Here’s a thing to know about me. I do not believe in magic, much like I do not believe in ghosts, astrology or sentient aliens. And yet…I cannot look away. When a new Unsolved Mysteries or UFO theory drops, I need to immediately read all about it, castigating myself for even caring (Classic Cancer!) and hedging every page turn with an unsolicited “I know this is all hooey but…”
Oh, and just so you know, I feel exactly the same way about self-help/self-actualization. (I dunno…maybe I’m more receptive to aliens.)
And so, it was with both skepticism and a healthy dose of “let’s see what all the fuss is about” that I sat down to watch In & Of Itself, magician Derek DelGaudio’s performance art cum magic show cum identity treatise currently streaming on Hulu.

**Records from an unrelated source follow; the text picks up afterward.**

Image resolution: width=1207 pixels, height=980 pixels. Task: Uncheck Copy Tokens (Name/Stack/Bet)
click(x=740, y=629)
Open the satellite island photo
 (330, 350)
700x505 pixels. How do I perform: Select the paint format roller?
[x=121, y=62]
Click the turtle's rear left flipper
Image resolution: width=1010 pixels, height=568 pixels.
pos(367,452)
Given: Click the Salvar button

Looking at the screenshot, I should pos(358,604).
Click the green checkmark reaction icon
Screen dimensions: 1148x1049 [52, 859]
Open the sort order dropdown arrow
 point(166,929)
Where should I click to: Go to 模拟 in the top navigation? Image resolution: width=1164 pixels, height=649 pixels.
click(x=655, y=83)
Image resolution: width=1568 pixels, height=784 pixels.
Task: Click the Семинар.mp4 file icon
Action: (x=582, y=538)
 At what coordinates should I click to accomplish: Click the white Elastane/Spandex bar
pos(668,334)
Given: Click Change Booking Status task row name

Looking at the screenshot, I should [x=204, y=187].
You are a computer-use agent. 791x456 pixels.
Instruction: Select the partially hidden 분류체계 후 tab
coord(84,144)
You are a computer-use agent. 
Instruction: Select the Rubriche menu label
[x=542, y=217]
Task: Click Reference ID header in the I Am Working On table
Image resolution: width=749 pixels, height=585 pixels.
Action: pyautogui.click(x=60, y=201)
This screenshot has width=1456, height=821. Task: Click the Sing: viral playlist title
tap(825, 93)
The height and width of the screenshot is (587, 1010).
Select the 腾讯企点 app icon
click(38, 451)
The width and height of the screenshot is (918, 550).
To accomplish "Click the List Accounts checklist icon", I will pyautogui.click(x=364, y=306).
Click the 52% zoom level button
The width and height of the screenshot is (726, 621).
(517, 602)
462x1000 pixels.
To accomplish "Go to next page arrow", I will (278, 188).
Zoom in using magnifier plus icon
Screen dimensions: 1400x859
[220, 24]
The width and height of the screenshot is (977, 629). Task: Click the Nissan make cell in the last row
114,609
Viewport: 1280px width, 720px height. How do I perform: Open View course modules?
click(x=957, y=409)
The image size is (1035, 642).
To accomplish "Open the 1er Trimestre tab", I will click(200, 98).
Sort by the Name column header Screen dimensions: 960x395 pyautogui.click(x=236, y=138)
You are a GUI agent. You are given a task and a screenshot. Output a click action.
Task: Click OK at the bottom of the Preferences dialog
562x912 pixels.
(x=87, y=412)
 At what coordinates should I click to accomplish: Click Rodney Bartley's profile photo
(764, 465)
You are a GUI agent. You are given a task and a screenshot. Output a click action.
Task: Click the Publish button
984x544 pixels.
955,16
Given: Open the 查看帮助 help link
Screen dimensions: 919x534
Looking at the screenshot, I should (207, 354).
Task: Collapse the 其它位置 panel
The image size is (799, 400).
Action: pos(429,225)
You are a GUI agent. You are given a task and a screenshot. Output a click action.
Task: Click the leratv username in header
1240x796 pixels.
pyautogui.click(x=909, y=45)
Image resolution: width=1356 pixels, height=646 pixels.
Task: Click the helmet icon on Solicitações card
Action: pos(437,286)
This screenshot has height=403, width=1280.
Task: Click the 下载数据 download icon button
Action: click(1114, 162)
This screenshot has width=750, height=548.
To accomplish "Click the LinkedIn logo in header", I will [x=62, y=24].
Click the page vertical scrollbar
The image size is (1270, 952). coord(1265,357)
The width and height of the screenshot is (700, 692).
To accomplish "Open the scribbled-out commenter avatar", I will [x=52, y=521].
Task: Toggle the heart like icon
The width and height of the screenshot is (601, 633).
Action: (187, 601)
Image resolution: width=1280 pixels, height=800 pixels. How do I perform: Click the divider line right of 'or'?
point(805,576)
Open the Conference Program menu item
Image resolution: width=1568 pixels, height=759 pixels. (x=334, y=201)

A live show, filmed over the course of many nights (presumably to show there were no audience plants), the footage comes from the theatrical staging, which ran in New York from 2016 to 2018, and both the IRL and Hulu versions were directed by Frank Oz, the puppeteer and filmmaker best known for voicing Miss Piggy.
The central thesis is that we all have an identity that we’re playing at—and an internal struggle to use that identity for good or evil (what DelGaudio calls the dog and the wolf). When audience members enter, they choose an identifying card off a wall—“I am a teacher,” “I am an immigrant,” “I am a failure,”—and this identity comes to mark them for the rest of the evening, and goes into the crafting of In & Of Itself’s most blow-your-mind moment. Then, what unfolds is a one-man-show that is constantly vacillating between folkloric story-telling, personal narrative and traditional/untraditional magic show: DelGaudio makes a golden brick disappear from the stage, and reappear at a random intersection in Manhattan, but he also shows how he uses sleight of hand to stack a deck and make it seem like he is pulling four kings out of thin air. This, he explains, as we fervently watch his hands to try to catch the con in action, is the crux of his own identity crisis. Is he delighting his audience, he wonders, or is he tricking them? (Dog, wolf, yada yada yada.)